2. ACID. Right now, if a server fails while committing a write transaction that involves multiple nodes (via postgres_fdw or some other foreign data wrapper), you might end up with the transaction committed on some nodes but not others. There's a patch for that, but it didn't make it into PostgreSQL 11. Similarly, we'd really like to have MVCC snapshots that span the entire cluster, so that if you start and commit a transaction T1, a subsequently-started transaction T2 will either see T1 as committed on every node or as not-committed on every node. Several attempts have been made to solve this problem - most recently by Stas Kelvich. I think these are quite difficult problems, and many of the solutions proposed to date have notable disadvantages, but I don't think the problems are intractable. Another, related area that also needs attention is global deadlock detection.
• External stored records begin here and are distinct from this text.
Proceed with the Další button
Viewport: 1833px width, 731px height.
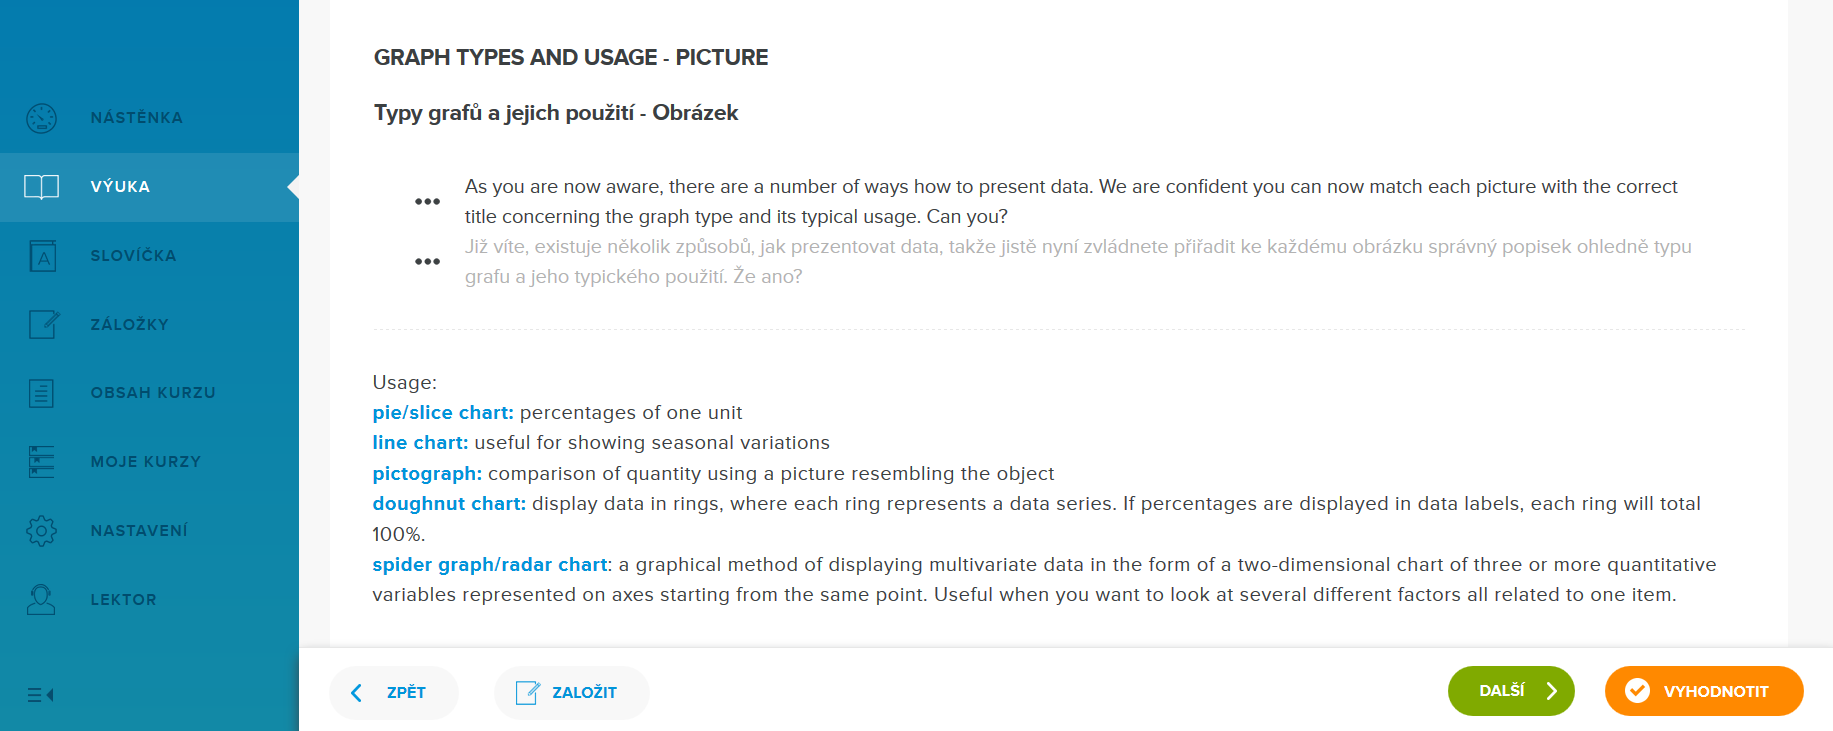pyautogui.click(x=1510, y=691)
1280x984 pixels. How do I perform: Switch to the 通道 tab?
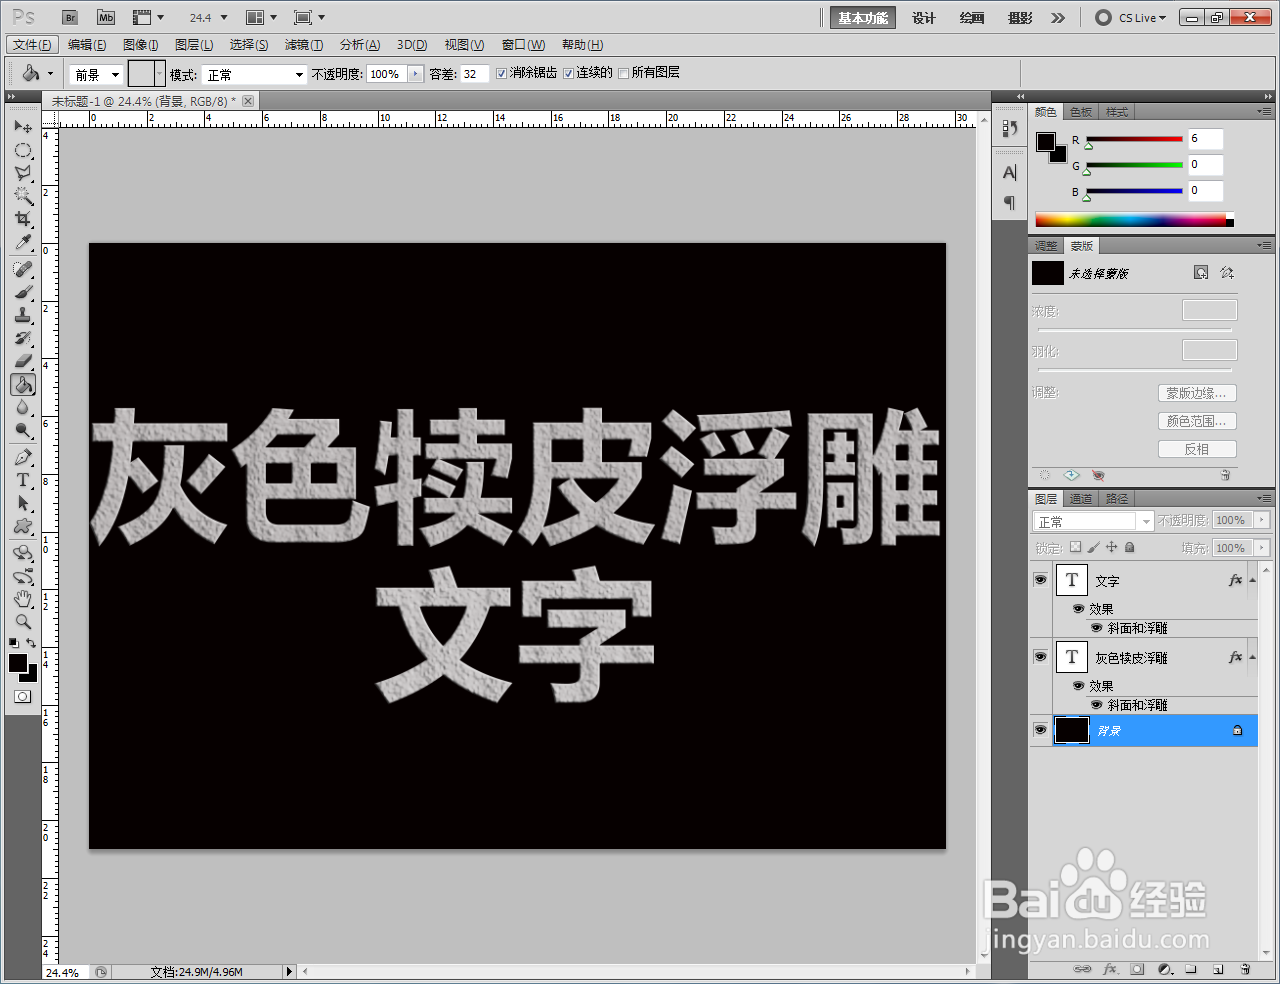coord(1080,499)
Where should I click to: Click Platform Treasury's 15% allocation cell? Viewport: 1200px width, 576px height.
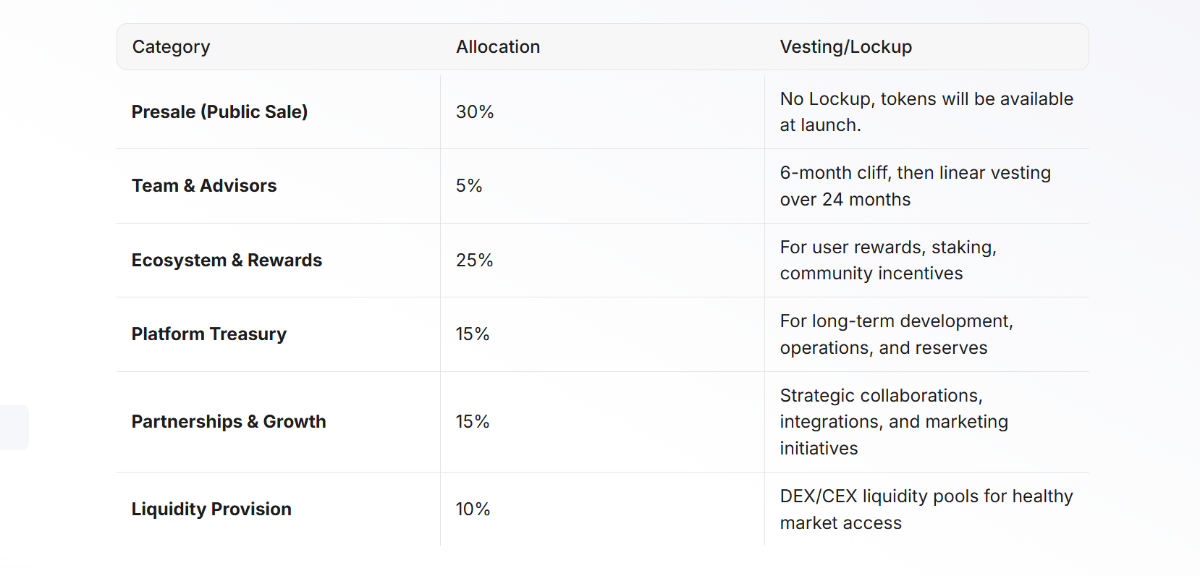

3. Provisioning and Management. It will be nice to be able to set up partitioned tables with foreign partitions, create matching tables on the remote side, configure some sort of global transaction manager to provide MVCC semantics, and run queries that are well-optimized and return results quickly. However, getting it all working may be more manual than many users would prefer. Some thought needs to be given to making it easier to set up and configure, and also to issues such as backup and failover in a distributed environment.
I don't think it's possible to identify a strict priority order between these items. A few years ago, I took the position that pushdown capabilities were more important than anything else. A system that lacks good provisioning tools and ACID semantics may still get used if it is fast enough; a system that is too slow will not be useful regardless of anything else.
In light of the development already completed, though, the situation seems less clear. If you happen to be using queries that are well-handled by the pushdown capabilities in v11, further development in that area may not seem like a high priority, but if not, it may seem like the top priority. Similarly, if you are mostly running queries against static data, or against a data set where there are new bulk loads but no modification of existing data, or if your alternative is a NoSQL solution that doesn't even deliver ACID semantics on a single node, then you might not care very much about ACID semantics across nodes; but if you're running a highly transactional workload that relies on those semantics for correctness, you probably care a great deal. Finally, if you're an expert PostgreSQL DBA, or have some really good tools to help you out, provisioning and management may not seem unreasonably difficult; if you're new to PostgreSQL, or at least to this area, you may have no idea where to start.
I don't believe that anyone has a complete vision of what a built-in sharding feature for PostgreSQL should look like just yet. Certainly, I don't. At some point, perhaps a point not too far from now, the project may reach a point where such a vision is absolutely indispensable to further progress. It's not too soon to start thinking about what that vision ought to be. At the same time, even without such a vision, a great deal of progress has been made. I think we are close to achieving critical mass, and I'm looking forward to seeing what the future holds.